氨基酸在人类免疫系统中发挥着各种作用, 苏氨酸在免疫球蛋白中含量丰富, 在维持肠道固有免疫屏障完整性方面起重要作用; 缬氨酸、亮氨酸、异亮氨酸属支链氨基酸, 支链氨基酸能促进Th1 型免疫反应的进行; 色氨酸在血浆和组织中浓度较低,但其产生的中间代谢物会生成自由基清除剂和抗氧化剂, 从而参与机体免疫反应; 组氨酸经催化生成的组氨在炎症和过敏反应中扮演重要角色(王晓芳等, 2013), 这些氨基酸都属于必需氨基酸(EAA), 与其他酶解物相比, TPT 中EAA 含量最高; 此外, 赖氨酸能将抗原和T 细胞连接在一起, 使T 细胞产生针对抗原的特异效应, 具有增强人体免疫的功能(Ghosh et al, 2008); 精氨酸可减少手术后内毒素和应激反应的发生(Hou et al,2012), 可增加肝脏中精氨酸酶的活性, 有助于将血液中的氨转化为尿素排出去, 提高机体免疫功能(Mizock, 2010; 张爱琳 等,2016)。Hou 等(2012)研究发现阿拉斯加狭鳕骨胰蛋白酶酶解物具有较高的免疫调节活性, 这可能因为其富含苏氨酸、谷氨酸、精氨酸和半胱氨酸这些与免疫调节活性有关的氨基酸。这提示酶解物的氨基酸组成与免疫调节活性有较大关联, TPT 除了含有上述具有免疫调节活性的EAA, 还富含赖氨酸和精氨酸, 因胰蛋白酶专属水解赖氨酸和精氨酸所形成的肽键。因此, TPT 所具有的免疫活性可能与胰蛋白酶酶解物的氨基酸组成有关。

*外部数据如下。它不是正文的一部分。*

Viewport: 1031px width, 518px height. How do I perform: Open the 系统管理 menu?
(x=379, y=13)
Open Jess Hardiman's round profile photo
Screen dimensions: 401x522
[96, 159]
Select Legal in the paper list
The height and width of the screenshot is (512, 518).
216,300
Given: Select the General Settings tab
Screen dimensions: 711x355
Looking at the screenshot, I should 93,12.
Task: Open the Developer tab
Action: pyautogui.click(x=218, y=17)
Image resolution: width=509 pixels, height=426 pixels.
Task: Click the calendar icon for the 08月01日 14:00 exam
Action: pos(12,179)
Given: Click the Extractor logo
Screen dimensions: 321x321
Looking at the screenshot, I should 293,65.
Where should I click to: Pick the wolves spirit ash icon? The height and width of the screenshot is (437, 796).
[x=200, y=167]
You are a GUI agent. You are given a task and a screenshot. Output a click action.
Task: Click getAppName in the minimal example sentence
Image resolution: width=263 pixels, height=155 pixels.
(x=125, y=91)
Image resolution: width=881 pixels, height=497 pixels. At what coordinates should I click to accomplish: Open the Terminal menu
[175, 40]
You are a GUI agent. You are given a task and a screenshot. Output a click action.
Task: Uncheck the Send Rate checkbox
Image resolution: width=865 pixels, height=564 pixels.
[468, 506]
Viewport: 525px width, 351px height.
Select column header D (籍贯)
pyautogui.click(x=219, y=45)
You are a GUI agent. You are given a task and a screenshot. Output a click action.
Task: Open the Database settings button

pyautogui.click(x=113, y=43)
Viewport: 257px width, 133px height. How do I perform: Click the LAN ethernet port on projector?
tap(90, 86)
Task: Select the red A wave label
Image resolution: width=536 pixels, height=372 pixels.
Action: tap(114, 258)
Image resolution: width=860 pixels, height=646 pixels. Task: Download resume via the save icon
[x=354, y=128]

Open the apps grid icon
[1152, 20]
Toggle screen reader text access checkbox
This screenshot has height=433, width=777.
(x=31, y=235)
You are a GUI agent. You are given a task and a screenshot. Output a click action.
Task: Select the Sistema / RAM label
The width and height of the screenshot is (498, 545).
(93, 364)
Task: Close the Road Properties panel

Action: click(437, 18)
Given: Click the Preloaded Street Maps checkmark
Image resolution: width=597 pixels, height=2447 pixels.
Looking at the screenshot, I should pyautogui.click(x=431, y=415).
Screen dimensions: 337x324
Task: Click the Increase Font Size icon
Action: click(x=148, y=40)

叶盛旺等(2019)研究发现青蛤多肽高免疫活性组分的分子量小于3kDa; 杨萍等(2010)研究发现黄鳍金枪鱼鱼头酶解物小于1k Da 组分单独作用能明显促进淋巴细胞增殖。由分子量分布结果可以看出,TPT 分子量小于1k Da 的含量高达97.48%, 由此推测TPT 酶解物3k Da 超滤组分具有较高的免疫活性可能与其小肽序列的必需氨基酸和碱性氨基酸组成和结构有关。

综上所述, 胰蛋白酶酶解黄鳍金枪鱼肉得到的小于3k Da 超滤组分, 值得深入分析结构组成与研究其作用机制, 为进一步开发具有增强免疫力功效的金枪鱼肽食品提供理论依据及参考。